(Source data)
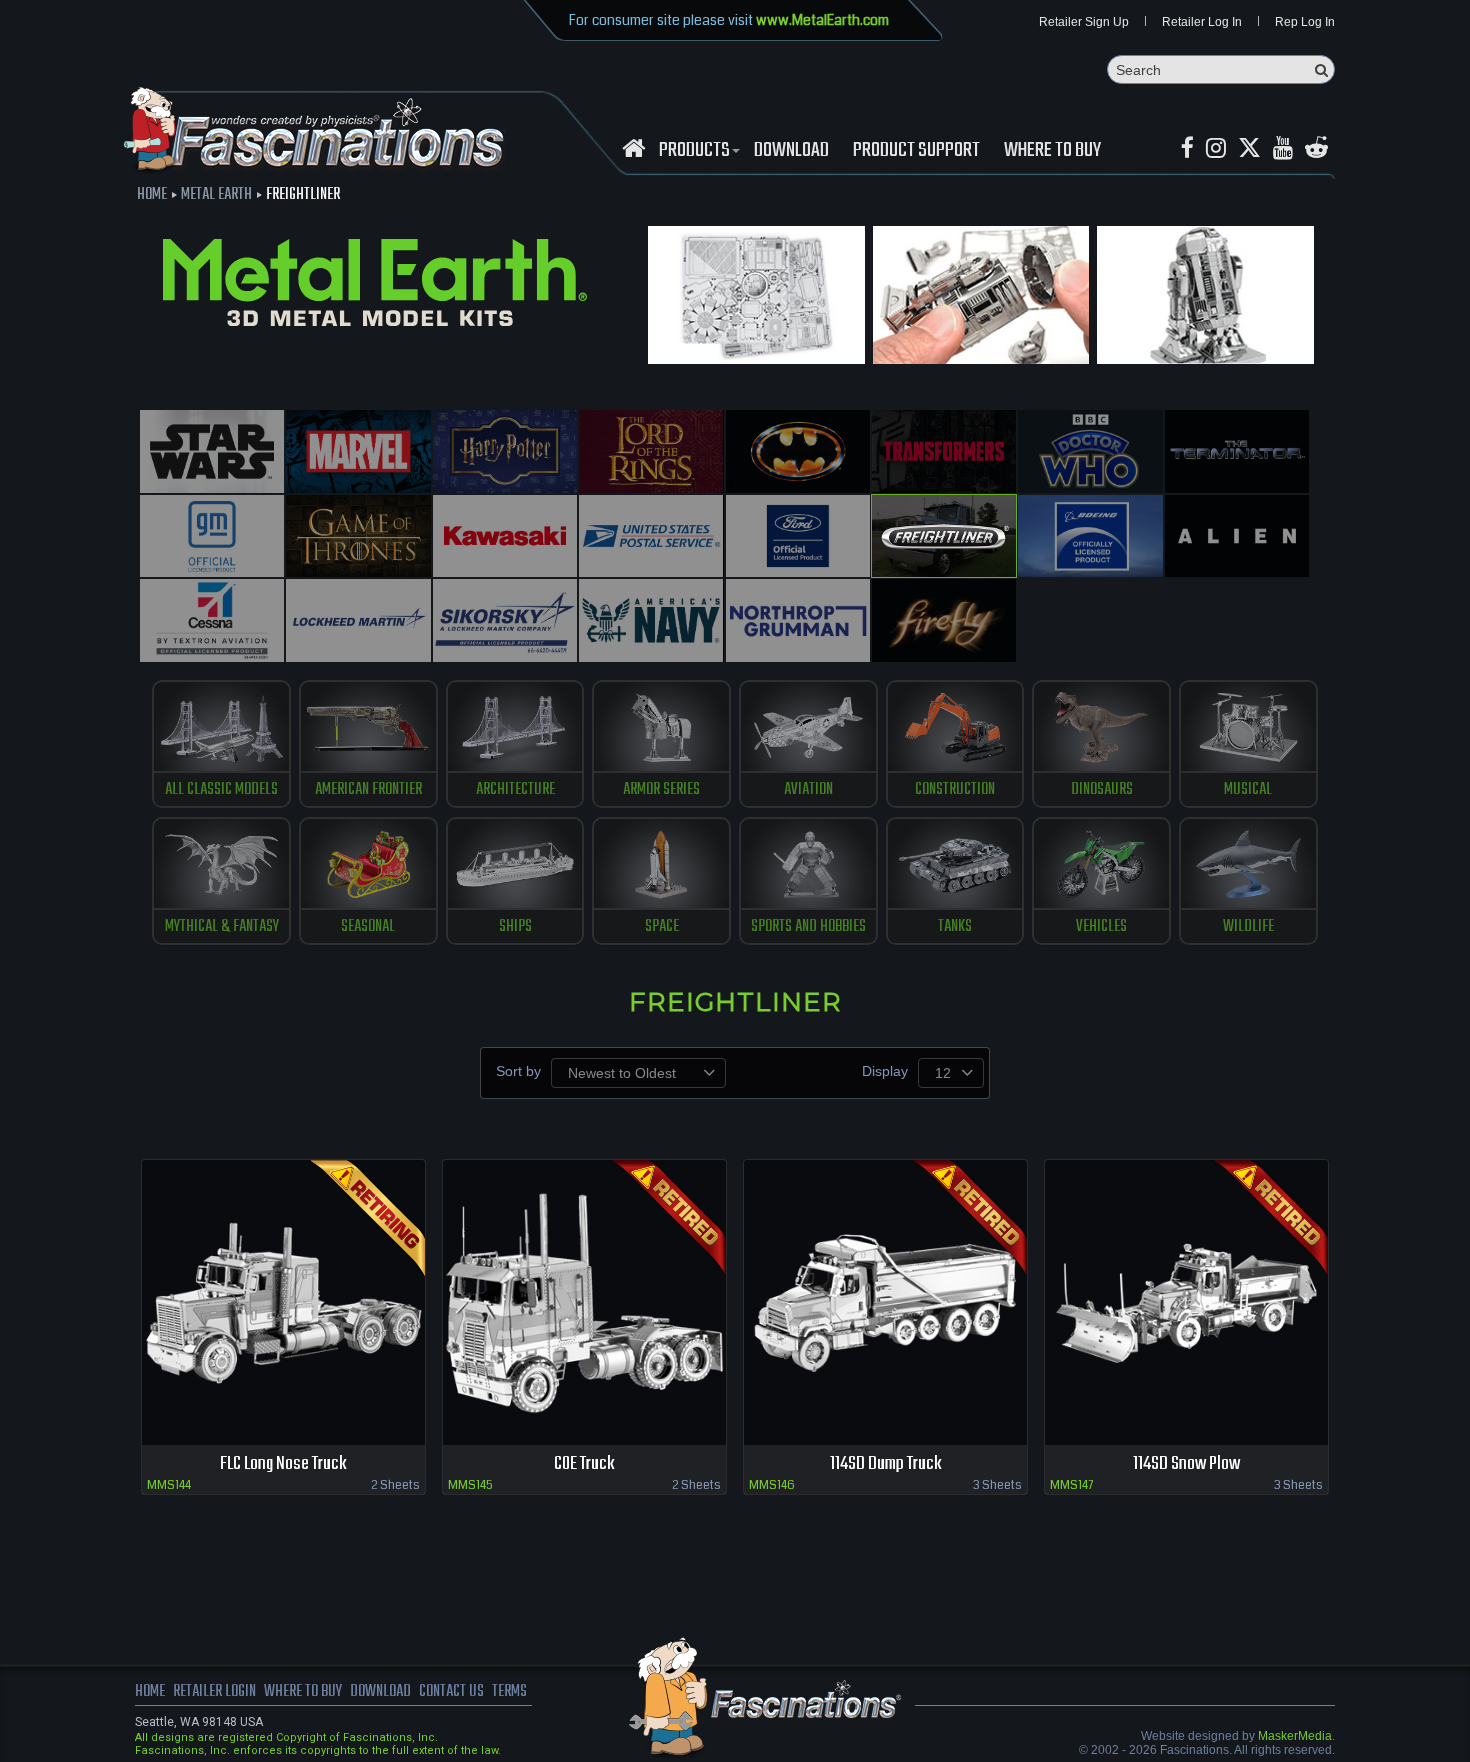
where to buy (303, 1692)
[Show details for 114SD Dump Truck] (885, 1302)
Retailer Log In (1202, 22)
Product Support (916, 151)
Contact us (451, 1692)
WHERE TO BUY (1052, 151)
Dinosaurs (1102, 790)
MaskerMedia (1295, 1736)
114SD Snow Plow (1186, 1464)
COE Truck (584, 1464)
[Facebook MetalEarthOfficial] (1187, 148)
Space (662, 927)
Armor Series (661, 790)
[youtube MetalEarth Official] (1283, 148)
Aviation (808, 790)
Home (152, 195)
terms (509, 1692)
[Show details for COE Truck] (584, 1302)
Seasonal (368, 927)
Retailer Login (214, 1692)
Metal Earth (216, 195)
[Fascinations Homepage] (633, 148)
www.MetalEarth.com (822, 20)
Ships (515, 927)
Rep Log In (1305, 22)
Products (694, 151)
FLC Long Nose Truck (283, 1464)
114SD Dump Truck (886, 1464)
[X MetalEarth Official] (1249, 148)
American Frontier (368, 790)
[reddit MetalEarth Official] (1316, 148)
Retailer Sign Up (1084, 22)
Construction (955, 790)
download (791, 151)
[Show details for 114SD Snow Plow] (1186, 1302)
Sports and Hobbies (808, 927)
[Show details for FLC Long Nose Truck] (283, 1302)
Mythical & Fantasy (222, 927)
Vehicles (1101, 927)
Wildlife (1248, 927)
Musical (1248, 790)
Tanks (955, 927)
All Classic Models (221, 790)
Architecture (515, 790)
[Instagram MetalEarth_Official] (1216, 148)
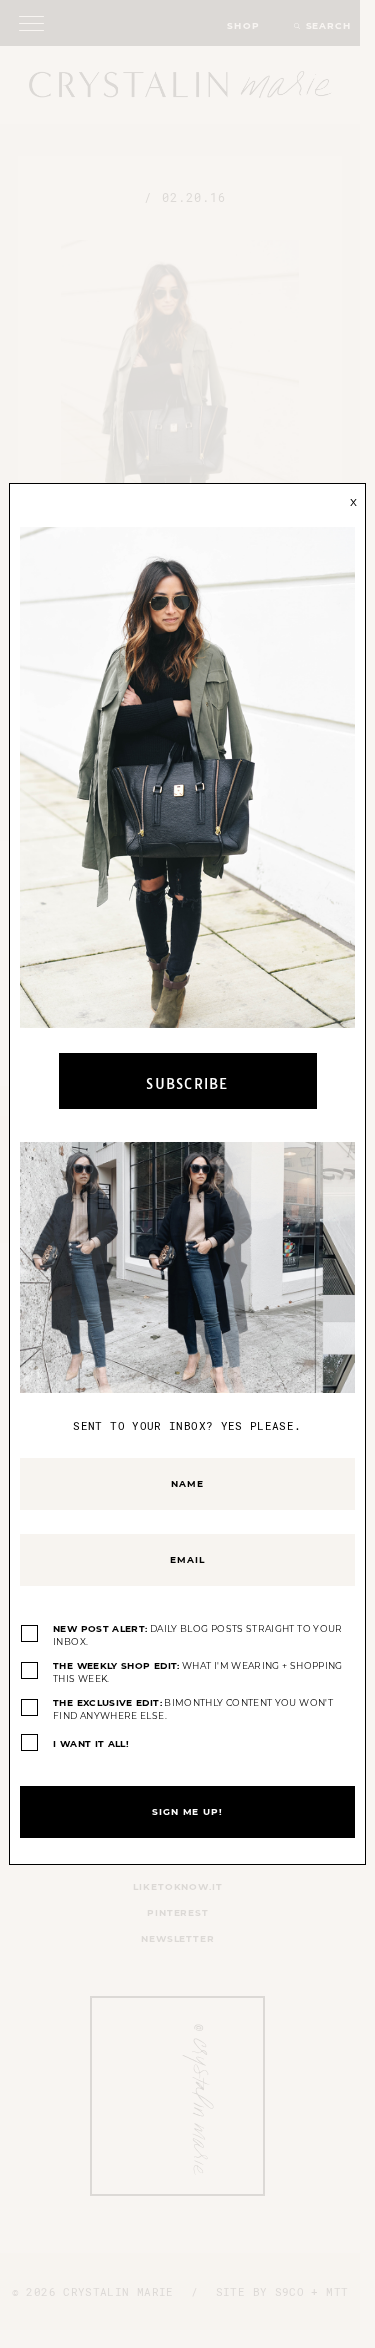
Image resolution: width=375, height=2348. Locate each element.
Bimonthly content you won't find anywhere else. (193, 1709)
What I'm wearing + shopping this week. (198, 1672)
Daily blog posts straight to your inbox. (198, 1635)
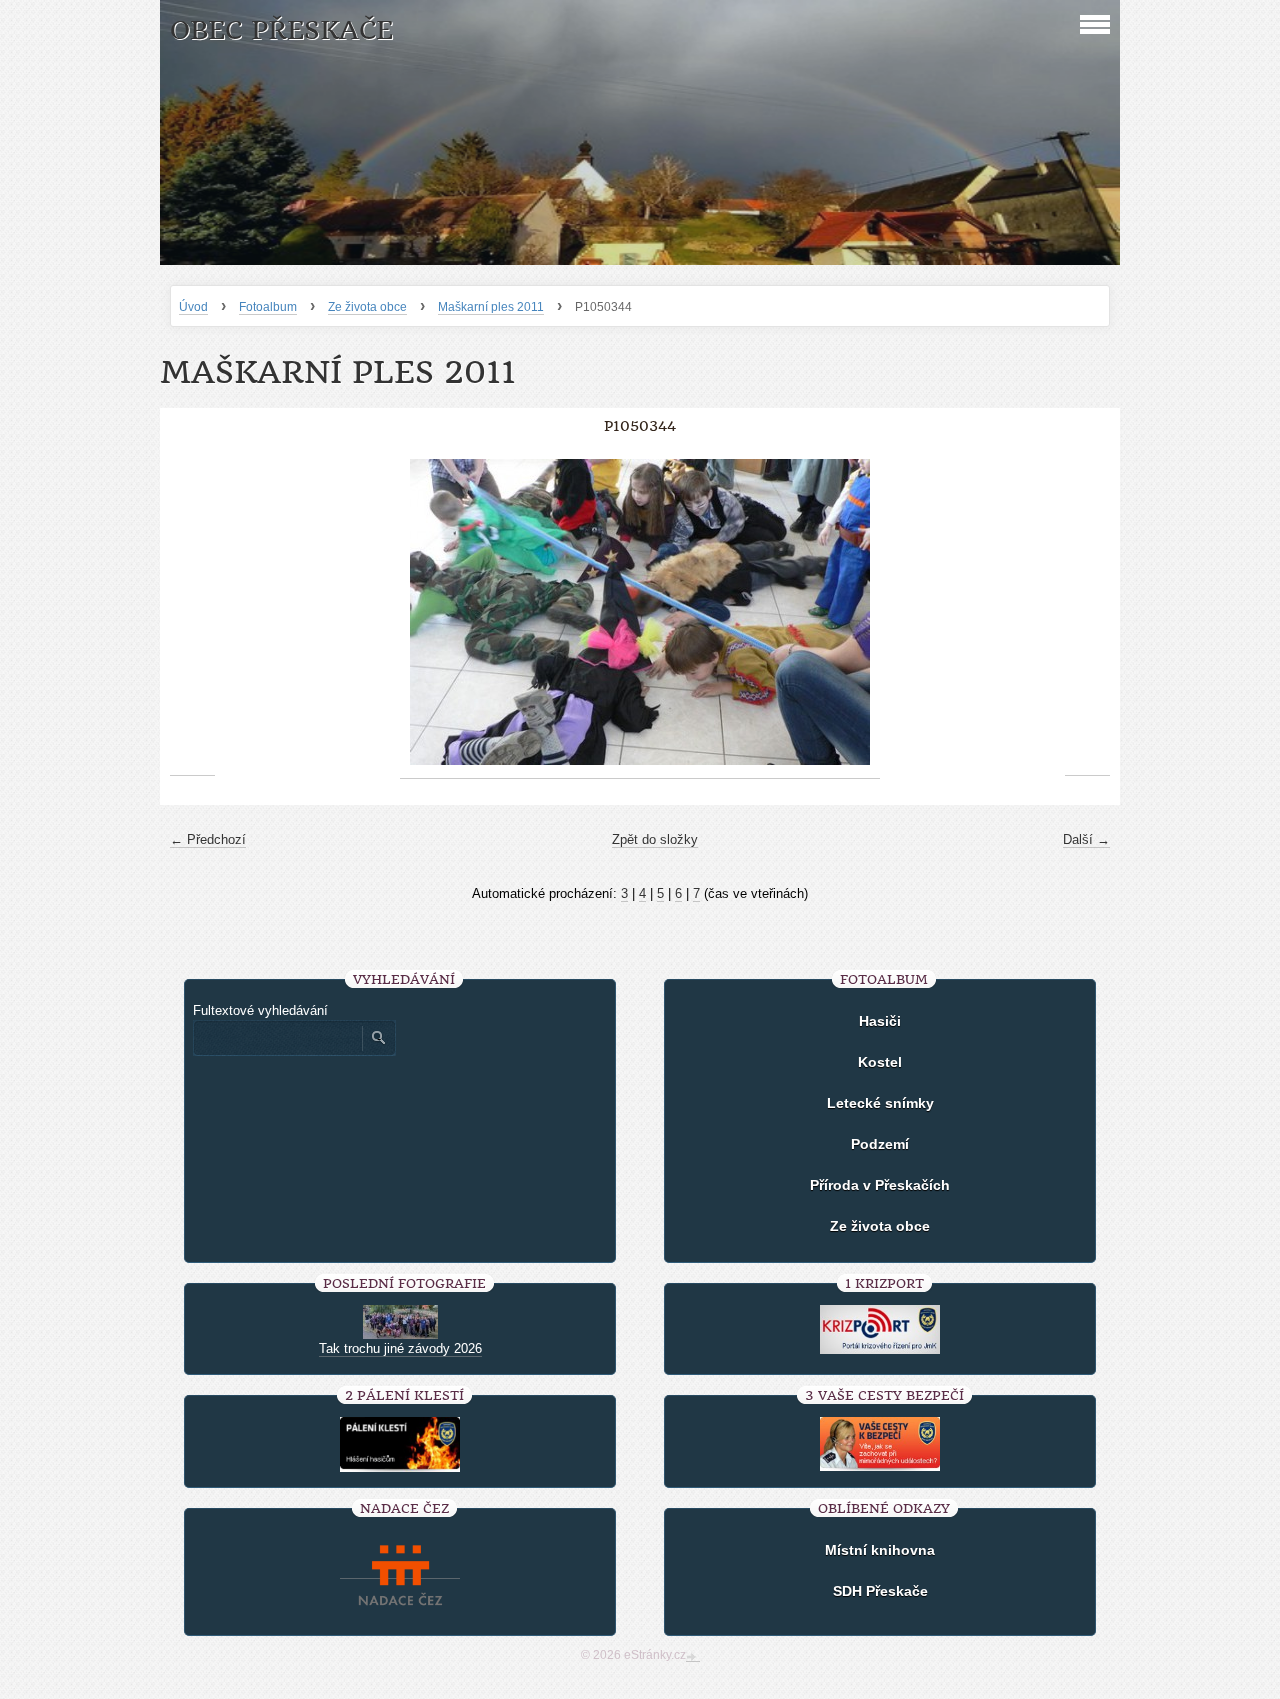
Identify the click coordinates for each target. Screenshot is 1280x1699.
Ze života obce (367, 307)
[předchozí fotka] (192, 612)
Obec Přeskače (281, 30)
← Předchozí (208, 839)
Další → (1086, 839)
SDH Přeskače (880, 1591)
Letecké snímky (880, 1103)
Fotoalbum (268, 307)
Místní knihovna (880, 1550)
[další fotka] (1087, 612)
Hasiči (880, 1021)
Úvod (193, 307)
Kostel (880, 1062)
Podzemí (880, 1144)
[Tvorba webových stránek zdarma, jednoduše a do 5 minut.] (693, 1657)
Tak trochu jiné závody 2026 (400, 1348)
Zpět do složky (655, 839)
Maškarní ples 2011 (491, 307)
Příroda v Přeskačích (880, 1185)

_Exercise details_.
Without the pictures, restate each entry exactly.

_Response below_.
where to buy (303, 1692)
[Show details for 114SD Dump Truck] (885, 1302)
Retailer Log In (1202, 22)
Product Support (916, 151)
Contact us (451, 1692)
WHERE TO BUY (1052, 151)
Dinosaurs (1102, 790)
MaskerMedia (1295, 1736)
114SD Snow Plow (1186, 1464)
COE Truck (584, 1464)
[Facebook MetalEarthOfficial] (1187, 148)
Space (662, 927)
Armor Series (661, 790)
[youtube MetalEarth Official] (1283, 148)
Aviation (808, 790)
Home (152, 195)
terms (509, 1692)
[Show details for COE Truck] (584, 1302)
Seasonal (368, 927)
Retailer Login (214, 1692)
Metal Earth (216, 195)
[Fascinations Homepage] (633, 148)
www.MetalEarth.com (822, 20)
Ships (515, 927)
Rep Log In (1305, 22)
Products (694, 151)
FLC Long Nose Truck (283, 1464)
114SD Dump Truck (886, 1464)
[X MetalEarth Official] (1249, 148)
American Frontier (368, 790)
[reddit MetalEarth Official] (1316, 148)
Retailer Sign Up (1084, 22)
Construction (955, 790)
download (791, 151)
[Show details for 114SD Snow Plow] (1186, 1302)
Sports and Hobbies (808, 927)
[Show details for FLC Long Nose Truck] (283, 1302)
Mythical & Fantasy (222, 927)
Vehicles (1101, 927)
Wildlife (1248, 927)
Musical (1248, 790)
Tanks (955, 927)
All Classic Models (221, 790)
Architecture (515, 790)
[Instagram MetalEarth_Official] (1216, 148)
Image resolution: width=375, height=2348. Locate each element.
Bimonthly content you won't find anywhere else. (193, 1709)
What I'm wearing + shopping this week. (198, 1672)
Daily blog posts straight to your inbox. (198, 1635)
Identify the click coordinates for each target. Screenshot is 1280x1699.
Ze života obce (367, 307)
[předchozí fotka] (192, 612)
Obec Přeskače (281, 30)
← Předchozí (208, 839)
Další → (1086, 839)
SDH Přeskače (880, 1591)
Letecké snímky (880, 1103)
Fotoalbum (268, 307)
Místní knihovna (880, 1550)
[další fotka] (1087, 612)
Hasiči (880, 1021)
Úvod (193, 307)
Kostel (880, 1062)
Podzemí (880, 1144)
[Tvorba webových stránek zdarma, jednoduše a do 5 minut.] (693, 1657)
Tak trochu jiné závody 2026 (400, 1348)
Zpět do složky (655, 839)
Maškarní ples 2011 (491, 307)
Příroda v Přeskačích (880, 1185)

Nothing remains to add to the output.